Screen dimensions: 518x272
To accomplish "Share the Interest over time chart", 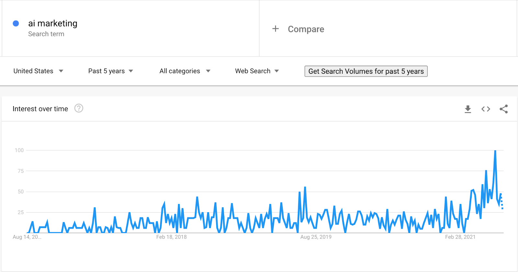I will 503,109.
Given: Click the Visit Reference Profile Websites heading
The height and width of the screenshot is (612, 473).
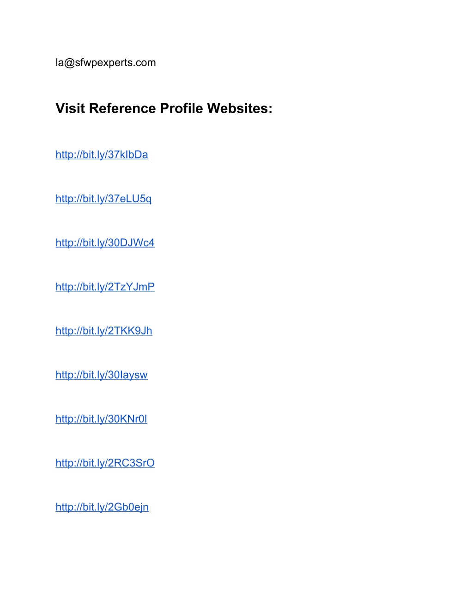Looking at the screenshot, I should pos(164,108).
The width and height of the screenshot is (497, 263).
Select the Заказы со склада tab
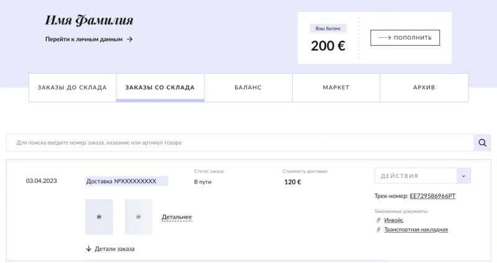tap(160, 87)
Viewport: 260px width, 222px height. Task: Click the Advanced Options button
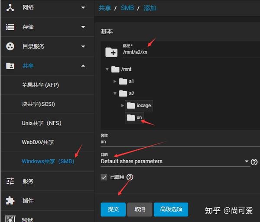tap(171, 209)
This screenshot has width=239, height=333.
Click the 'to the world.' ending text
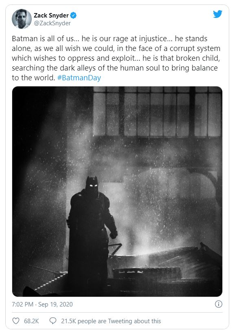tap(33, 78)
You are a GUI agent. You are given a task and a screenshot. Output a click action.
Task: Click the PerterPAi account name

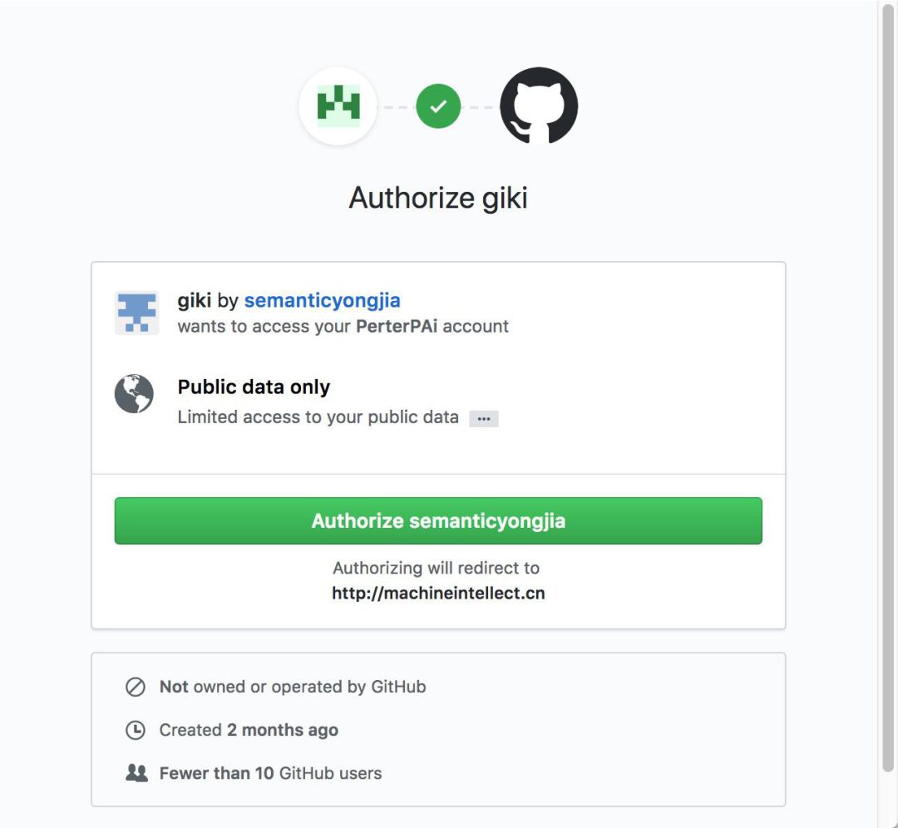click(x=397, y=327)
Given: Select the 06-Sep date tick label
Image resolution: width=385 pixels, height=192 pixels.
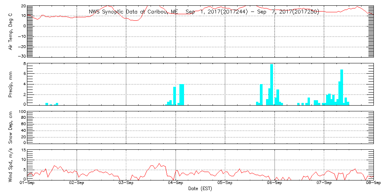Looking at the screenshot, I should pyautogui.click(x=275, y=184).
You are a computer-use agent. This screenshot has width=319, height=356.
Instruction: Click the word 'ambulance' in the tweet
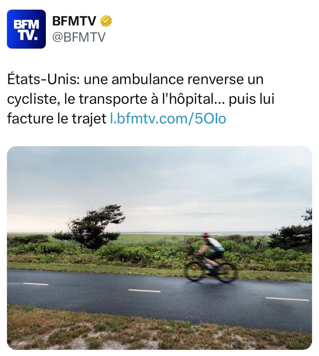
^^^^
[PROMPT]
Repeat, exactly and only, the lines from the one containing "Viewport: 260px width, 222px" through the final line of the data, both ends included, leaving out any picture.

[EXERCISE ANSWER]
Viewport: 260px width, 222px height. Task: Click the Advanced Options button
tap(171, 209)
This screenshot has width=239, height=333.
Click the 'to the world.' ending text
tap(33, 78)
You are a GUI agent. You are given a task and a screenshot. Output a click action.
Task: Click the PerterPAi account name

click(x=397, y=327)
Given: Select the 06-Sep date tick label
Image resolution: width=385 pixels, height=192 pixels.
Looking at the screenshot, I should pyautogui.click(x=275, y=184).
You are a computer-use agent. This screenshot has width=319, height=356.
Instruction: Click the word 'ambulance' in the tweet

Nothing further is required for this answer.